Bdinski sbornik


Author: David J. Birnbaum (djbpitt@gmail.com) Maintained by: David J. Birnbaum (djbpitt@gmail.com) [Creative Commons BY-NC-SA 3.0 Unported License] Last modified: 2014-06-03T07:20:12+0000


Bdinski sbornik encoding guidelines

Developed by David J. Birnbaum, Michel de Dobbeleer, Alexandre Popowycz, and Lara Sels

Contents


Introduction

This document is a guide for encoding the Bdinski sbornik in XML, which is subsequently transformed to HTML for publication at http://bdinski.obdurodon.org. The starting point of the digital edition is the 1973 typeset edition, which we digitized through optical character recognition. Each textual unit (text) is encoded as a separate XML file; for example, the raw XML-encoded version of the first (Abraham) text is available at http://bdinski.obdurodon.org/abraham.xml.

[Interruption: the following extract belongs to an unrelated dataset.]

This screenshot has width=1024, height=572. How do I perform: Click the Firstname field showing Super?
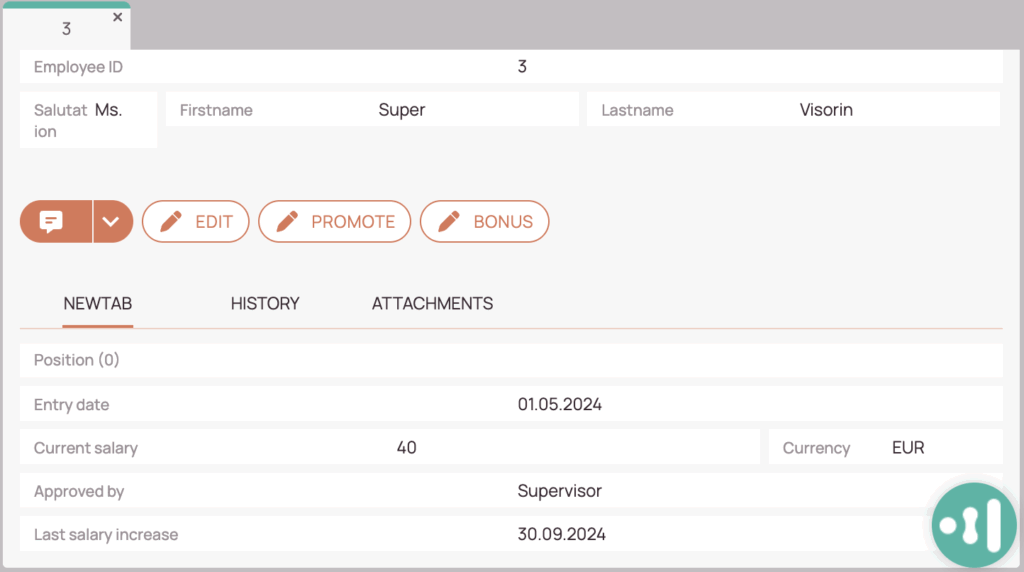[x=402, y=110]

If you just click on this link, some browsers will download the file, some will display it with markup, and some will display just the textual content, without markup. If what you see is not what you want (browsers typically reformat the white space in XML files for rendering, which misrepresents the contents), you can download the file instead of just clicking on the link, whereupon you can open it in the application of your choice. Project development is performed with the help of the <oXygen/> XML editor and integrated development environment.

Editing with a schema

The structure of a file for the project (which elements are permitted to occur where) is described by a Relax NG schema (bdinski.rnc) and a Schematron schema (bdinski.sch), which can be linked to the file itself in <oXygen/>. We use both schemas because they validate different aspects of the structure. There are two reasons to link the schemas to the file:

  1. If a schema is linked to the file, <oXygen/> will perform real-time validation, providing feedback during the editing process about whether the markup follows the rules. This helps the encoder avoid introducing erroneous markup.
  2. If a schema is linked to the file, <oXygen/> will provide prompting and command completion. For example, if the encoder types an angle bracket, <oXygen/> will use the schema to determine which elements are legal at the current cursor position, and will drop down a list of items on which the encoder can click to enter the tags.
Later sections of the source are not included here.